The polished wood shop fittings were from a much earlier age, and this was in the late ‘40s and early ‘50s, and I vaguely remember a central case displaying stuffed birds, rows of new rods in neat cloth bags, shining shot guns, drawer after partioned drawer of trout and salmon flies and a steady stream of familiar and regular faces, all ever willing to answer the questions of the boy who lived to fish.

For the most part their names are long forgotten but a few still come to mind: Finaghy mechanic Davie Moore, who later sold me my first motorcycle, Lex McVeigh, Billy Murphy, the only one of my own generation, Billy Armour, Wilbur Little and George Lough, a stalwart member of The Pickwick Angling Club ‘instituted 1911’.

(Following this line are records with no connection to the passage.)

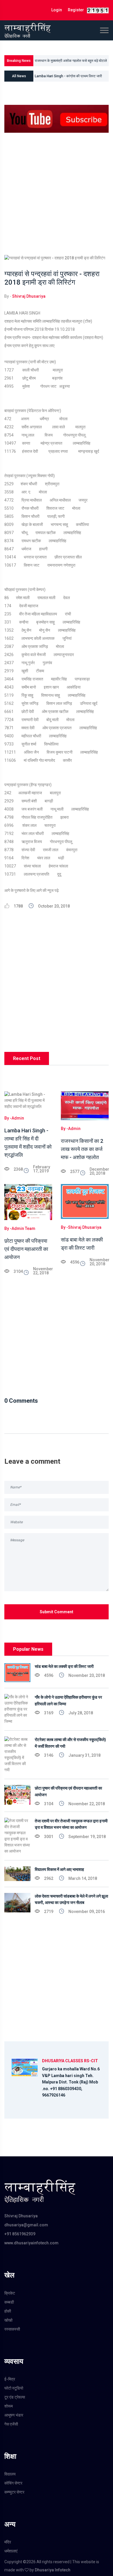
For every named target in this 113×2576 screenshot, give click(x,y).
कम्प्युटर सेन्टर (14, 2492)
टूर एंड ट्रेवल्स (14, 2397)
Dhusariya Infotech (52, 2570)
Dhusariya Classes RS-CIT (70, 2061)
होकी (7, 2311)
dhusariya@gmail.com (26, 2225)
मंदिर (7, 2542)
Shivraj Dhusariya (28, 296)
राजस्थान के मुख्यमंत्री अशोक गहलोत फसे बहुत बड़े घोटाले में (71, 62)
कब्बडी (9, 2302)
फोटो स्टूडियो (13, 2388)
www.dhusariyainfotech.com (31, 2243)
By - (8, 1118)
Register (76, 10)
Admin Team (23, 1228)
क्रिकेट (9, 2293)
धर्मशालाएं (10, 2551)
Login (56, 10)
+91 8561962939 (19, 2234)
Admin (18, 1118)
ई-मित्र (9, 2379)
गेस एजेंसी (11, 2424)
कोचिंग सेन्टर (13, 2483)
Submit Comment (56, 1611)
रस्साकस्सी (12, 2329)
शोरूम (8, 2406)
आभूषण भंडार (13, 2415)
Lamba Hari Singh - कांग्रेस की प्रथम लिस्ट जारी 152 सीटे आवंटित (68, 78)
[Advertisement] (56, 198)
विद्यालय (10, 2474)
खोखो (8, 2320)
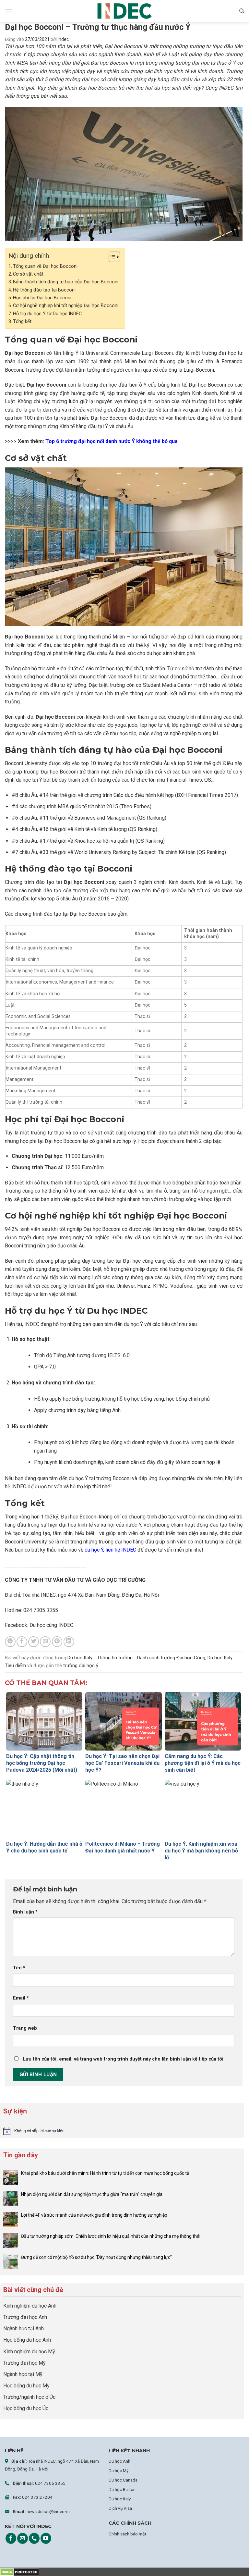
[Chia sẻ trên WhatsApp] (10, 1641)
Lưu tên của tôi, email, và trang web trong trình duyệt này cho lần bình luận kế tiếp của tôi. (124, 2059)
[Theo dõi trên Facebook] (11, 2538)
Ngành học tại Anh (23, 2328)
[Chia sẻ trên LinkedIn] (69, 1641)
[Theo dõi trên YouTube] (46, 2538)
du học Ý (94, 1550)
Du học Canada (123, 2480)
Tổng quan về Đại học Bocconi (45, 266)
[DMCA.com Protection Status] (19, 2572)
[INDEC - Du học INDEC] (124, 11)
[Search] (241, 11)
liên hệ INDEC (120, 1550)
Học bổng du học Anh (27, 2340)
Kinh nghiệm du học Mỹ (29, 2351)
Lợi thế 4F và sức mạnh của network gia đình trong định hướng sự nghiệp (94, 2215)
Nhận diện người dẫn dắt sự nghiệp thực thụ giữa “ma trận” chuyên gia (91, 2194)
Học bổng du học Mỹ (26, 2386)
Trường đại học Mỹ (24, 2363)
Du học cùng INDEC (50, 1625)
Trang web (25, 2028)
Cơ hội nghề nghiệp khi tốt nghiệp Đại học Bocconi (65, 305)
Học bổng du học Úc (25, 2408)
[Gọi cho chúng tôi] (34, 2538)
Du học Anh (119, 2461)
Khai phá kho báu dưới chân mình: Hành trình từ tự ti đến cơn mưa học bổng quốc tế (105, 2173)
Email (21, 1998)
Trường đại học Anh (25, 2317)
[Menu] (9, 11)
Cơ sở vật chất (29, 274)
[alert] (122, 2131)
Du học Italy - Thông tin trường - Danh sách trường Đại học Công (136, 1658)
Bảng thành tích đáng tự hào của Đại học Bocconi (65, 282)
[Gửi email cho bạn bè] (45, 1641)
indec (63, 39)
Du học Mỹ (118, 2470)
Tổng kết (22, 321)
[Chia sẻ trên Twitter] (33, 1641)
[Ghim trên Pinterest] (57, 1641)
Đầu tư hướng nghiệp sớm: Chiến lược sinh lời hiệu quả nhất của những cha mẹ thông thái (111, 2236)
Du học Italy (120, 2498)
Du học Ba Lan (122, 2489)
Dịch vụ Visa (120, 2508)
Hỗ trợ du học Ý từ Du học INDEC (47, 313)
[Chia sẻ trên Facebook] (22, 1641)
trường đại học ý (80, 1665)
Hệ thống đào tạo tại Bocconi (44, 290)
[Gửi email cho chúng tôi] (22, 2538)
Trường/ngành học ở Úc (29, 2397)
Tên (19, 1968)
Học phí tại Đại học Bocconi (42, 298)
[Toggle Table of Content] (111, 256)
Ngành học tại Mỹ (22, 2374)
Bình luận (25, 1912)
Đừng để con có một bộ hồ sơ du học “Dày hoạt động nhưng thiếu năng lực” (96, 2257)
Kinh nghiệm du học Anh (29, 2306)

My sense today is that this was an era when sinking fly lines were pretty much the norm for salmon fishing but, by then, my bookshelf included a copy of the classic Greased Line Fishing for Salmon, by "Jock Scott". It was this early 1950s title that encouraged me to try to sink tips and floating lines for what was, in the main, a summer and early autumn fishery. Later, much later, the same tactics, and flies, continue to serve me well for summer run steelhead on Vancouver Island.

Some great days Irish followed and I have the hand-written notes to remind me of hooking nine Mourne grilse and landing four to 6 lbs , all on shrimp flies tied by Newtownstewart’s John McAleer, on June 30, 1970, and of a 12 lb Lower Bann salmon caught on a No 12 – small indeed - claret and hare’s ear, at Movanagher on June 18, 1969.

That was most certainly another one for the memory book in that I was again after brown trout and was using the better of my cane trout rods. Today the rod hangs in virtual retirement on the wall of the room where I write, the set in the tip a reminder of a memorable catch. So does the lasting sense of a salmon that, for a while, was totally beyond my control as it charged downstream from the Flat below the weir, through the King’s Hill, a heavy, boulder-strewn run, eventually to be netted in the deeper waters of the Neck. What excitement

Then there was the autumn grilse from the River Strule, downstream from Omagh, that was eaten by a pig, at least all but the tail which was still visible in the corner of the animal’s mouth when I came along to collect it. What happened? Salmon grilse are dainty little fish. This one weighed around 5 lbs and the noosed cord, securing it to a branch, had slipped free of the slender wrist above the tail. And we all know pigs take no prisoners when it comes to an opportunistic meal!

To my way of thinking, that’s still what my fishing is all about. Not so much the taking but rather the whole essence of the sport, the anticipation, the day-to-day experiences, the friendships and the trips, the many and varied locations, the tackle, the traditions and always the golden memories left behind by those very special days, some long ago, others yet to be enjoyed.

In British Columbia we strongly support catch and release – in fact it’s mandatory on many streams and lakes - and, in fresh water, we use only single, barbless hooks. Again, it’s the law. This conservation-drive approach means there should still be plenty of salmon and trout for grandson Finn when he and his friends come of fishing age.

May their lines be tight, their fish bright and strong and their days on the water every bit as rewarding as mine have been.